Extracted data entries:
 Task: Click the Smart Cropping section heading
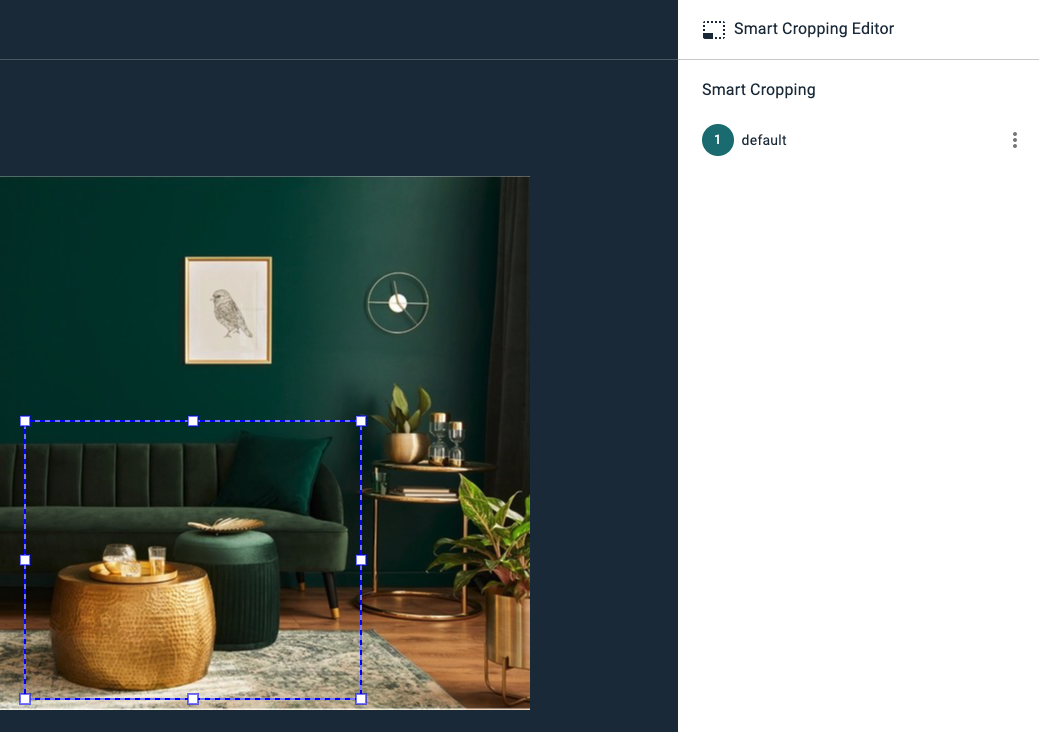click(x=759, y=89)
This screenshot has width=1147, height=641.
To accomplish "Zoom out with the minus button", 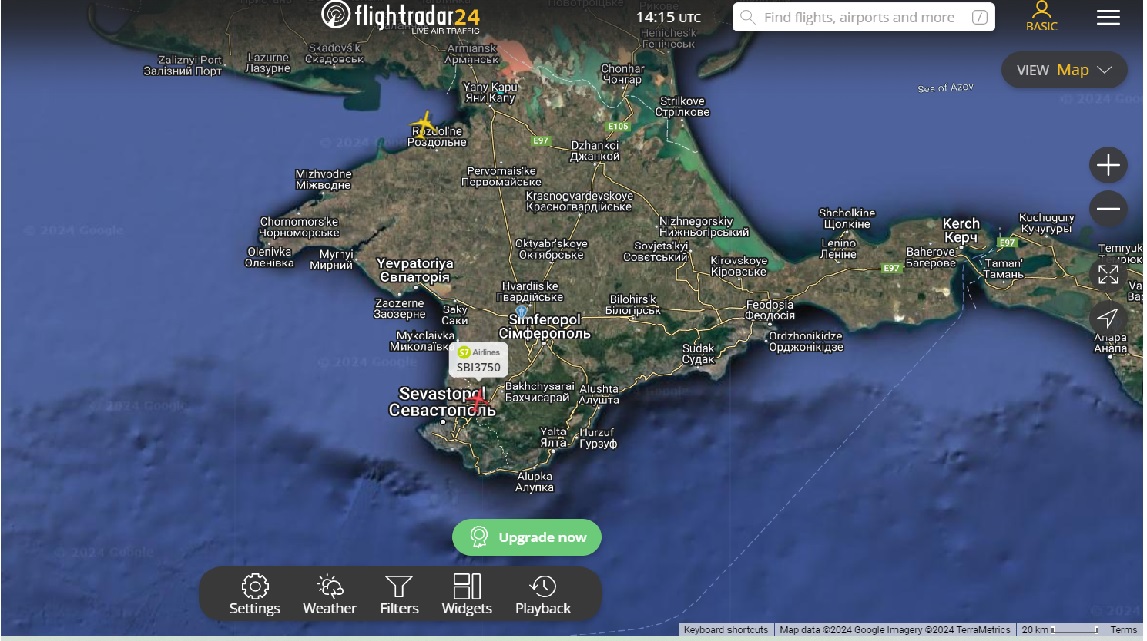I will [1108, 209].

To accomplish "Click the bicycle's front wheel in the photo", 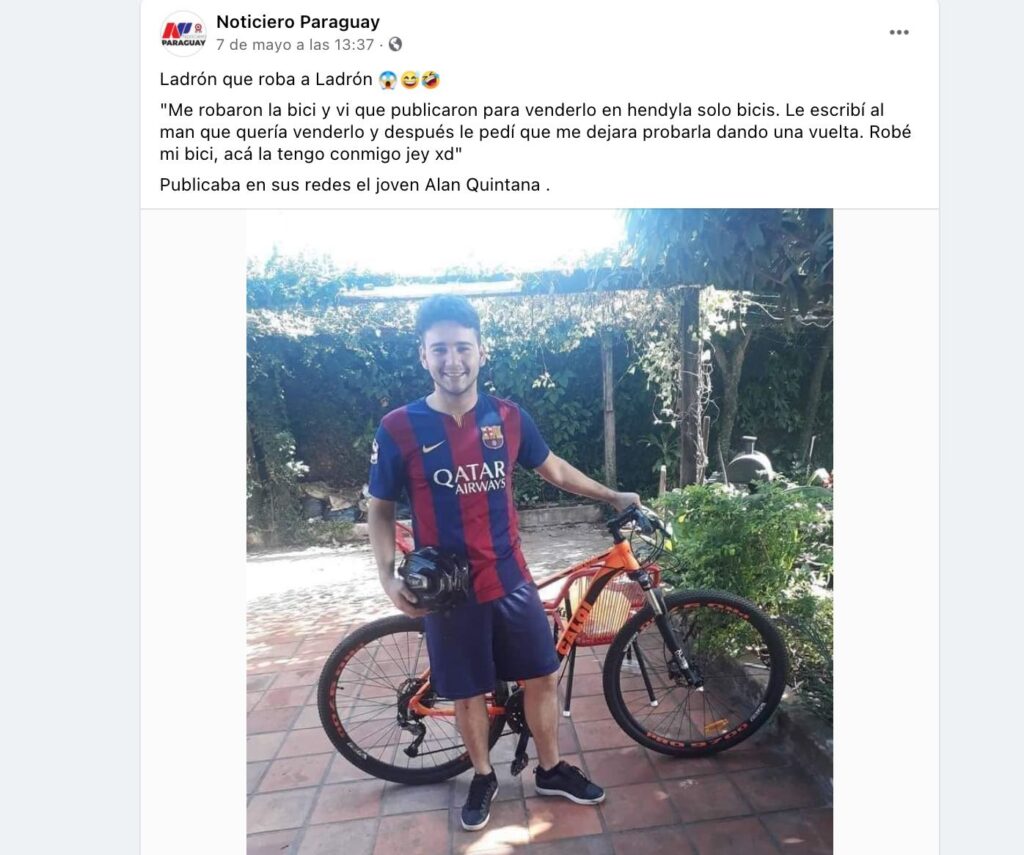I will (695, 673).
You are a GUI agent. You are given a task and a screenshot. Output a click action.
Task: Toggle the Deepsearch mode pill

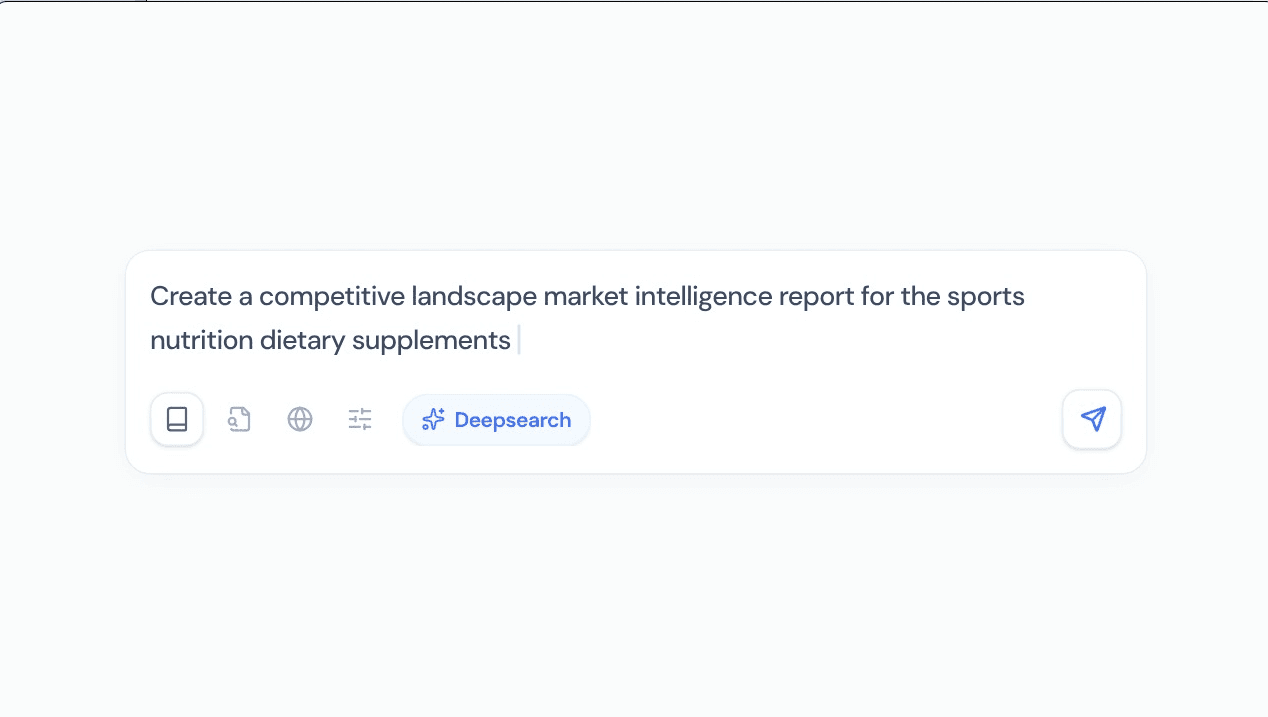496,420
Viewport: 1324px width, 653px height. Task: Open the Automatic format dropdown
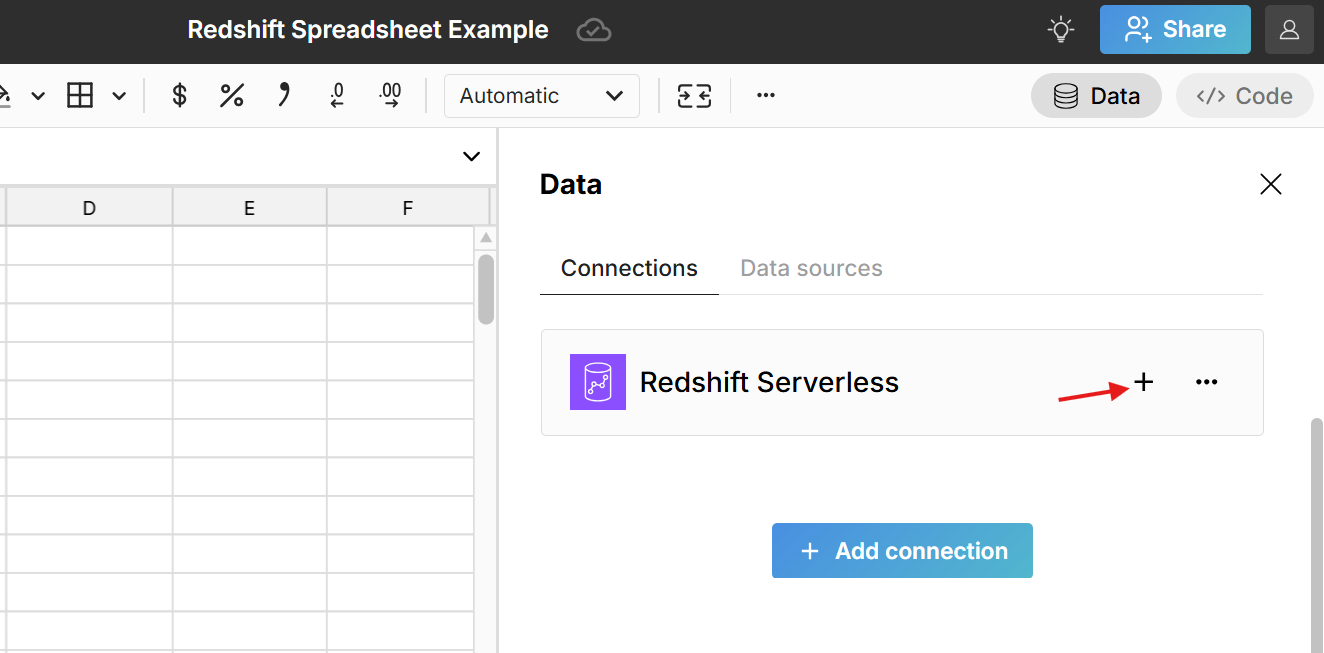pos(541,95)
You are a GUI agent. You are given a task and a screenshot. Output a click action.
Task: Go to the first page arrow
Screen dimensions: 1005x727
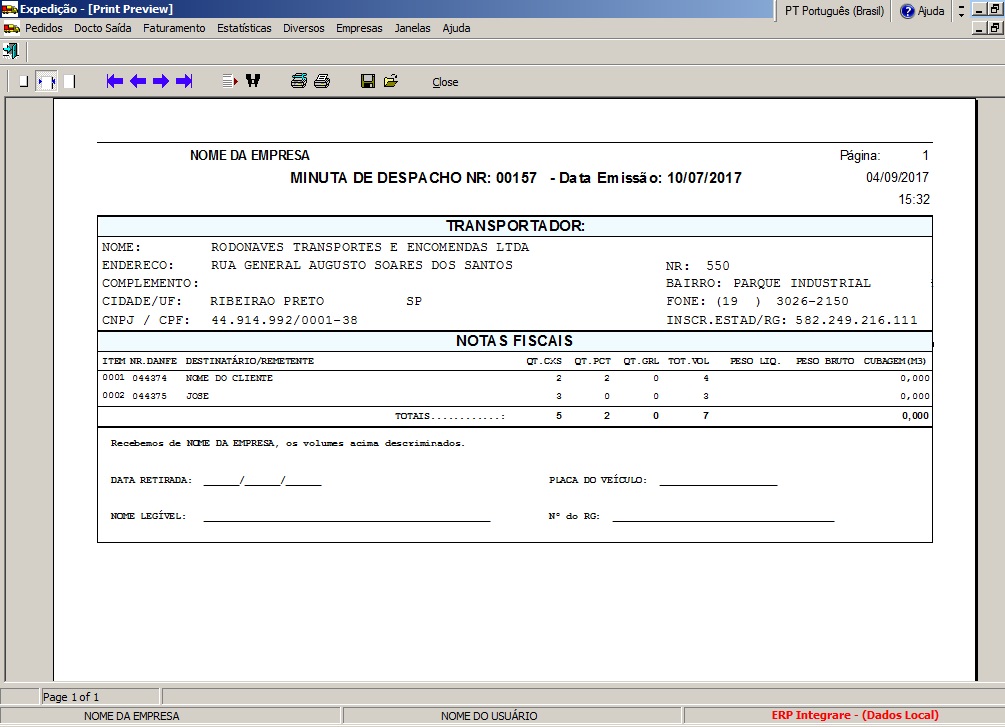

Task brief:
With the pictures left out, output the lines from the one containing "Task: Toggle the Deepsearch mode pill" through the last line of the records above, exactly as they are.

Result below:
Task: Toggle the Deepsearch mode pill

496,420
Viewport: 1324px width, 653px height. Task: Open the Automatic format dropdown
pos(541,95)
You are a GUI agent. You are given a task and a screenshot. Output a click action.
Task: Go to the first page arrow
Screen dimensions: 1005x727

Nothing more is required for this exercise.